* SUPPLIED RECORDS:
--- START ---

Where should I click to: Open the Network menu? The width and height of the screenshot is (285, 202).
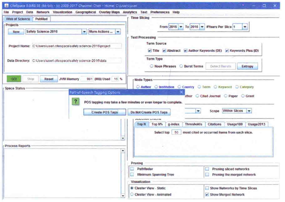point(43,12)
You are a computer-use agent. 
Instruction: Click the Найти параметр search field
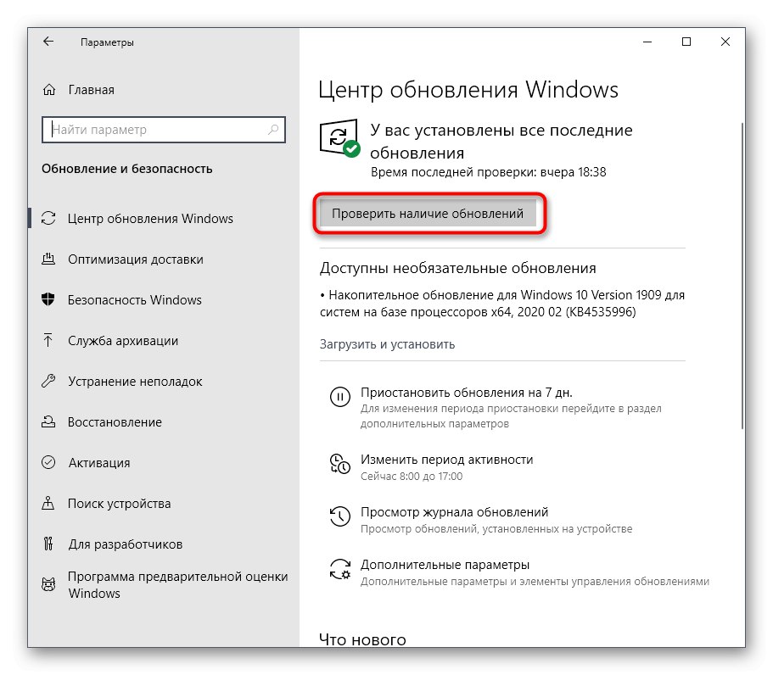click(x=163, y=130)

--- END ---

* ASSIGNMENT: Restate all entries exactly; pictures stay out.

* RESPONSE TO THIS EXERCISE:
Where should I click to: Open the Network menu? The width and height of the screenshot is (285, 202).
point(43,12)
You are a computer-use agent. 
Instruction: Click the Найти параметр search field
click(x=163, y=130)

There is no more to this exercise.